My first pregnancy felt like a series of waitings from one test or visit to the next to reassure me anew what I could have felt anytime I’d chosen to; that my body and my baby were doing just fine. I’m reminded of the book, ‘The Tentative Pregnancy’ by Barbara Katz Rothman, which begins exploring the idea that the more we give our bodies over to science to tell us what’s going on inside ourselves, the more disconnected we become from our own bodies, and the less able we are to be part of the bodily wisdom, the knowing and loving of our unborn child and our own nurturing body that is supposed to be one of pregnancy’s most profound gifts. Perhaps our willingness to give ourselves over to medicine like this is only a reflection of what society expects from us anyway, that we should find meaning through things, and safety in authorities outside of and intrinsically alien to ourselves.

I’d love to think that blessingways are part of the way back.

Blessingways are full of ritual, symbolism, genuine warmth of feeling, and the absolute certainty that pregnancy and birth are part of each woman, part of our life, our selves, and not owned by the AMA, or the local hospital, or even the midwife who walks with us. These experiences are ours, part of our physical and spiritual inheritance, and birth is something that almost everyone can do with just the right kind of loving support and gentle wise guidance. ‘Trust your body’ someone has written on one of a string of little flags that hang in my birth room, and ‘don’t push the river, it flows by itself’. Not only was I princess for a day, pampered, decorated and loved, possessor of two birthing necklaces strung with beads symbolising my birthing wisdom and power and the women who’s spirits will walk with me on the journey, my blessingway also left me feeling that I am walking a path well trodden by countless millions of women before and after me. And so it is.
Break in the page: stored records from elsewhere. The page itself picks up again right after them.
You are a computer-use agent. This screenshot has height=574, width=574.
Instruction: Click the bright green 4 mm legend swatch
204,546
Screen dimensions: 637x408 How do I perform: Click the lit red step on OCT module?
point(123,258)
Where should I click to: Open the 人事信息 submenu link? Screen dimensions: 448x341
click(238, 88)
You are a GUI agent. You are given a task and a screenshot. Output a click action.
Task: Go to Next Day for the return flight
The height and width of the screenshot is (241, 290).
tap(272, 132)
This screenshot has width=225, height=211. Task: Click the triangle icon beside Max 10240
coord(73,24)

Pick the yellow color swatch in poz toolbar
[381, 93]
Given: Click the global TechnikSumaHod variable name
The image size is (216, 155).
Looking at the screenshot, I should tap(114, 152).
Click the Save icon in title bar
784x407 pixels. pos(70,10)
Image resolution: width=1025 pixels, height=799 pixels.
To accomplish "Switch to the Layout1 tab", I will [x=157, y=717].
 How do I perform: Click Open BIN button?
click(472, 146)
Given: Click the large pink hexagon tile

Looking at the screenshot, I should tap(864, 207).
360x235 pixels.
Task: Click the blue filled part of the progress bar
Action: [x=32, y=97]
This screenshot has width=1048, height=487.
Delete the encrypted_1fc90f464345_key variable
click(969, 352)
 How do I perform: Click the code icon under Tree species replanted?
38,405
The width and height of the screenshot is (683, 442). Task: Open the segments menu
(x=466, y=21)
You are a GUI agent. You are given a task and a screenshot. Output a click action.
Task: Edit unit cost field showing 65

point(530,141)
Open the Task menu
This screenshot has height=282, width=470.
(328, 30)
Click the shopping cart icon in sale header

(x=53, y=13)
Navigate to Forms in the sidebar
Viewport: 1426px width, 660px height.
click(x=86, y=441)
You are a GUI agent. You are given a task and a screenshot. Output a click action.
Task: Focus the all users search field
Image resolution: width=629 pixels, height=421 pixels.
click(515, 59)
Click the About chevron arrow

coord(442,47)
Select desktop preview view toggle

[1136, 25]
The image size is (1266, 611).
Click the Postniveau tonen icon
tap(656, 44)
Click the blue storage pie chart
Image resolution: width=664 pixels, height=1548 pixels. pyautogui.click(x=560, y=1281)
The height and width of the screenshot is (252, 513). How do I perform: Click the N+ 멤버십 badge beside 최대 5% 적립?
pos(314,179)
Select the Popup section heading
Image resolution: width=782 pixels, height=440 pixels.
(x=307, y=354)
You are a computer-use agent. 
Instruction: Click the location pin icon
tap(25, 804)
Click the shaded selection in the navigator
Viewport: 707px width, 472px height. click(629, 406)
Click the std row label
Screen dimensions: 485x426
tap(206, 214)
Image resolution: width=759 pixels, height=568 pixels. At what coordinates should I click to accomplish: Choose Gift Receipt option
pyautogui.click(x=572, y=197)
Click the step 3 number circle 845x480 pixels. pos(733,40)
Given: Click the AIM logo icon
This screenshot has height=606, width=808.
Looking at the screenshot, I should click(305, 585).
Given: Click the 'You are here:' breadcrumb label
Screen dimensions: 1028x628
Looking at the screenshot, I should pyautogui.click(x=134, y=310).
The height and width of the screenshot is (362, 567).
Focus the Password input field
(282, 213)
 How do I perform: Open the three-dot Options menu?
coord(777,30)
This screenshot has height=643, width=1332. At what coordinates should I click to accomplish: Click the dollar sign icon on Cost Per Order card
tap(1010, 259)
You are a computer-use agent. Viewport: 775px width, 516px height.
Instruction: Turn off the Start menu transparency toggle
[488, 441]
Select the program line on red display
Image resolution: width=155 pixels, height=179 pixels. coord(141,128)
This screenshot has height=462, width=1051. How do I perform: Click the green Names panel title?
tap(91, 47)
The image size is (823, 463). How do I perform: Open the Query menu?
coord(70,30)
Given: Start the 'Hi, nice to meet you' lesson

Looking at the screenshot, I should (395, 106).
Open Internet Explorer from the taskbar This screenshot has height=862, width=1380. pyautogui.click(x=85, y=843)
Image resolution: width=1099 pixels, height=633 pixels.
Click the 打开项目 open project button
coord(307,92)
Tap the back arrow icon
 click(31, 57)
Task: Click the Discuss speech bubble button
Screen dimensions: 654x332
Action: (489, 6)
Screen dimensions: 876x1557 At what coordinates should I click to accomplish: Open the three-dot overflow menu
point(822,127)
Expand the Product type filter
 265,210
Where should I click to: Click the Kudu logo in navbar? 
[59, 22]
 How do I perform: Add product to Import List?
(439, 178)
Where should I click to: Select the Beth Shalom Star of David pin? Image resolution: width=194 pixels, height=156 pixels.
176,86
Ina May Gaskin, mother of a deeper kind of feminist movement that reclaims all of our femininity by reclaiming our right to good births, to empowered and even ecstatic births and the transformations they bring, makes the point that we wouldn’t be here if our foremothers weren’t successful birthers, and that we have inherited this ability to birth our babies safely. Ninety six percent of the many thousands of women who have birthed at her community, ‘The Farm’, over many years have done so without any kind of medical intervention, and the c-section rate there is 1.4%. Not only is this cheering, but her books are filled with normal birth stories, those of many ordinary women who have had the extraordinary experience of what used to be just normal; birthing their children without medical interventions and with the support of wise and experienced women supporters.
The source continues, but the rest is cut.